泡菜是中國傳承數千年的傳統發酵食品，因其口感酸香脆嫩、鮮香開胃而廣受人們喜愛[1]。隨著泡菜產業的發展，其工業化程度逐漸提高，產品質量也更加穩定，但仍然存在許多問題[2]。泡菜在制作過程中會產生亞硝酸鹽，而亞硝酸鹽含量超標也是泡菜常見的安全問題之一[3]。亞硝酸鹽食用過量會對人體造成危害，一次食用達到中毒劑量會造成低氧血癥等急性毒性危害，同時亞硝酸鹽在體內與胺類物質結合生成的亞硝胺作為一種強致癌物，會增加患癌癥的風險，因此控制泡菜中亞硝酸鹽的產生尤為重要[4-5]。

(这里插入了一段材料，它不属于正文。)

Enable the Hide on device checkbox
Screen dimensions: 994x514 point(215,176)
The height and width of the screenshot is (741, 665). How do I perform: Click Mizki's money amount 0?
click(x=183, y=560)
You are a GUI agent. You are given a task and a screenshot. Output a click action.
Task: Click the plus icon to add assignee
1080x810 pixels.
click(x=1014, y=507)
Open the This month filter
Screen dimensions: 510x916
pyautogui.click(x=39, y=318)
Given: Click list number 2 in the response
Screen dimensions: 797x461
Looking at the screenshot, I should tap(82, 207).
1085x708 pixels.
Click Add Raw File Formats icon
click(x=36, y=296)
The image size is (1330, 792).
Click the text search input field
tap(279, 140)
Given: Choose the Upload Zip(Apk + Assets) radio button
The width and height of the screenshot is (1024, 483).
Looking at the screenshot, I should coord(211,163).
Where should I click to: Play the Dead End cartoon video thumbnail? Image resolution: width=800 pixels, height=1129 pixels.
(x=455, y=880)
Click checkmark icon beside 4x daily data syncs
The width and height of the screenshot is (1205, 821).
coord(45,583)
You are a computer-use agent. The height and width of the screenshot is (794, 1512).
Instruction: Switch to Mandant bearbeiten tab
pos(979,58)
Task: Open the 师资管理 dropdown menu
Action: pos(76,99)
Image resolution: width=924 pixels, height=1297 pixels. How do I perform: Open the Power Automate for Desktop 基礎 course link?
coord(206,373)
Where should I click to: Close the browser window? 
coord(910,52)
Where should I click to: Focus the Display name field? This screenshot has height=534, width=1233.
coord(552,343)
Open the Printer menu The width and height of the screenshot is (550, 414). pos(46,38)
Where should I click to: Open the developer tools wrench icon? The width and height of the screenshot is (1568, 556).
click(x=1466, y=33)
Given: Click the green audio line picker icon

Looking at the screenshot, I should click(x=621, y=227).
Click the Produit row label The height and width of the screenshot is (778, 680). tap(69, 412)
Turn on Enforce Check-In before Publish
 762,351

乳酸菌是一類細菌的統稱，它呈革蘭氏陽性，一般被認為是安全的細菌，有許多研究表明了乳酸菌降解亞硝酸鹽的性質[6]。朱軍莉等[7]從自制發酵泡菜中分離出1株植物乳桿菌(Lactobacillusplantarum)，其培養72 h后對125 mg/L亞硝酸鹽的降解率達到95.6%。王英等[8]從自制發酵酸豆角中分離出1株植物乳桿菌，培養48 h后對200 mg/L亞硝酸鹽的降解率達到91.64%。同時乳酸菌能夠發酵糖產酸，在泡菜發酵的過程中占主導地位，因此將具有良好發酵性質的乳酸菌應用于泡菜發酵中，是一種便捷有效降低泡菜中亞硝酸鹽含量并提升泡菜安全性的方法[9]。此外，乳酸菌還被報道有降低血清膽固醇[10]、緩解乳糖不耐受癥[11]以及提高免疫[12]等益生作用，因此隨泡菜一起進入人體的乳酸菌有可能在人體內發揮益生作用。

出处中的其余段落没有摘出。